Tonight is the night for secrets, and Stella wants to know everything…

With echoes of the Play Misty for Me, Call Me Star Girl is a taut, emotive and all-consuming psychological thriller that plays on our deepest fears, providing a stark reminder that stirring up dark secrets from the past can be deadly…

Amazon Link

Orenda’s website with lots of other ways to buy.


Ooh Mrs Beech, you have a darkness in your soul! Call Me Star Girl is so much darker than the likes of The Mountain in My Shoe and, my personal favourite, The Lion Tamer Who Lost. What carries through all of this author’s books though is the beauty of the writing and a heartbreaking storyline, even in this, her first psychological thriller.

It’s Stella McKeever’s last show at the community radio station where she does the late night show. We follow her through the night, trying to work out why it’s her last show (Stella hardly knows herself) and who the mysterious person is who keeps ringing in with information about a local woman’s murder. Interspersed within that are flashbacks to when Stella met her boyfriend, Tom, a man who she loves with an intensity that always made me think she was going to come a cropper at some point, and also we hear from Elizabeth, Stella’s mother, with whom her relationship is historically difficult.

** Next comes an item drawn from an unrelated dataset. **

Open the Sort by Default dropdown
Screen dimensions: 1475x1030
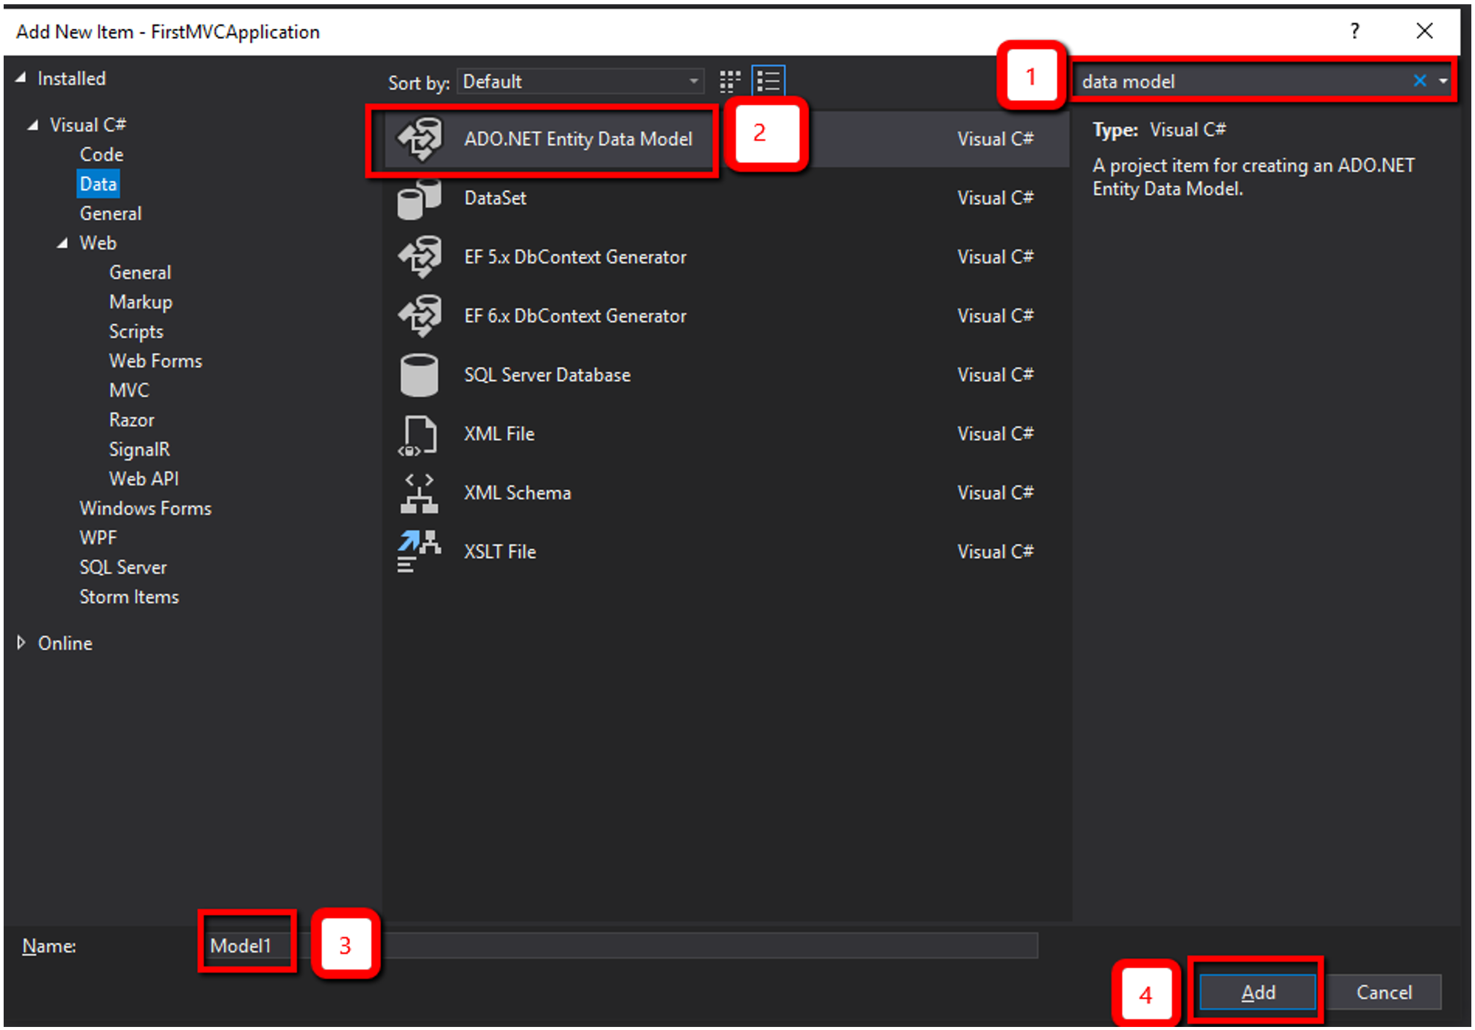(x=580, y=82)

It’s a story that’s full of twists and turns as Beech drip feeds information to the reader. During the course of that one evening Stella finds out more than she’s known for her whole life, facts that throw curveball after curveball both at her and at me! I loved the whole radio station concept for the story, the way that Stella is alone in the building and is a lone voice to her listeners, sharing secrets and encouraging them to do the same. It really added a zing to think of Stella talking to the nameless people out there and because it’s a night show it’s that little bit more sinister.

I have to be honest and say Call Me Star Girl didn’t give me the emotional punch that I’ve experienced before with Louise Beech’s work but there still is a moving element to the story. It’s certainly compelling, requiring me to keep turning those pages to find out what was going to happen next. A couple of times I just didn’t know where it was going to go. Beech is a master plotter, a clearly versatile writer who can turn her hand to different genres.

This is a novel of dark desires, an ultimately sad story of abandonment, loss, love. It’s very noirish, in fact I could almost imagine the whole thing in black and white, with belted raincoats and trilbies! I enjoyed it very much indeed.

PS I was so glad to see the legend that is Bob Fracklehurst returning once again!


Louise Beech is an exceptional literary talent, whose debut novel How To Be Brave was a Guardian Reader’s Choice in 2015. The sequel, The Mountain in My Shoe was shortlisted for the Not the Booker Prize. Her third book, Maria in the Moon was widely reviewed and critically acclaimed. Her short fiction has won the Glass Woman Prize, the Eric Hoffer Award for Prose, and the Aesthetica Creative competition, as well as shortlisting for the Bridport Prize twice. Louise is currently writing her next book. She lives with her husband and children on the outskirts of Hull – the UK’s 2017 City of Culture – and loves her job as Front of House Usher at Hull Truck Theatre, where her first play was performed in 2012.